Dunque l’invito rivolto ai popoli ad amarsi è un grande messaggio, ma non può tradursi in linea politica effettuale. Non certo per cattiveria o insensibilità dei governanti, chiunque essi siano e da qualunque esperienza vengano. I quali governanti hanno senza dubbio il sacrosanto dovere di salvare la vita dei migranti ma anche e senza incertezze quello di tutelare la sicurezza e il benessere dei loro popoli, insieme alle ragioni dello stare insieme e all’integrità dello stato.
Sinceramente non credo che sul piano storico effettuale dei rapporti tra i popoli sia possibile l’alternativa o trionfo dell’amore o rivoluzione sociale comunitaristica in conseguenza dei flussi migratori.

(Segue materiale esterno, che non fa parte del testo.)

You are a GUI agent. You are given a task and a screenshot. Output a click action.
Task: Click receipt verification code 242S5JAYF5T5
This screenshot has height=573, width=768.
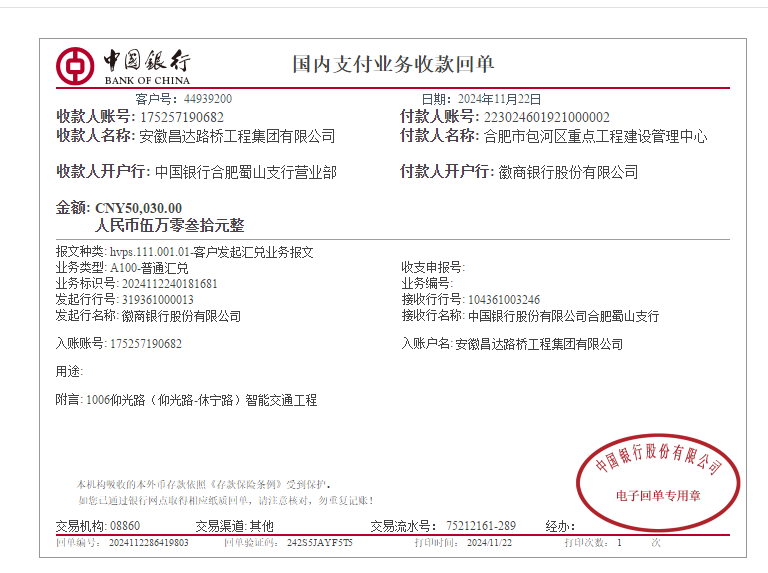pyautogui.click(x=320, y=542)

Se così fosse, i ricchi potrebbero dormire sogni tranquillissimi. E comunque, tralasciando qui ogni tentativo di approfondire il tema, con ogni probabilità i ricchi continueranno ancora ad essere tali senza preoccuparsene troppo, almeno fin tanto che ignoranza, approssimazione e menefreghismo non saranno sostituiti da sapere, competenza e responsabilità, con il che cambierebbero i ruoli sociali e anche lo stesso concetto di ricchezza. Ma al momento la cosa mi pare alquanto lontana.
Commento di Dante Freddi
Ogni parola di questo pensiero di Pier Luigi Leoni la sento mia e posso soltanto a fatica offrire un contributo ricordando che la Chiesa si occupa da decenni dei più deboli del mondo, da Cristo. Sono i cristiani che si costruiscono una loro fede su misura, smussata degli angoli più aguzzi e fastidiosi, che nutrono una paura incoerente, che dovrebbe essere vinta dalla testimonianza comune e continua e manifesta dell’amore per il prossimo lontano. Quanta ignoranza in quel manifesto esposto durante la festa della Lega, in cui un cattolico “grida” una scritta che dice “Il mio papa è Benedetto XVI” .

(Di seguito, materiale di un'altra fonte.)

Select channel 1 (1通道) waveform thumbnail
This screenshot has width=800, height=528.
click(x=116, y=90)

Riporto un brano di Paolo VI citato da papa Francesco nella ricostruzione del pensiero dei suoi predecessori nei confronti dell’equilibrio di questo mondo, in cui sostiene : «l’urgenza e la necessità di un mutamento radicale nella condotta dell’umanità», perché «i progressi scientifici più straordinari, le prodezze tecniche più strabilianti, la crescita economica più prodigiosa, se non sono congiunte ad un autentico progresso sociale e morale, si rivolgono, in definitiva, contro l’uomo». Francesco è soltanto l’interprete più adatto che lo Spirito Santo ha regalato alla Chiesa per tentare di ritrovare la carità. evangelica.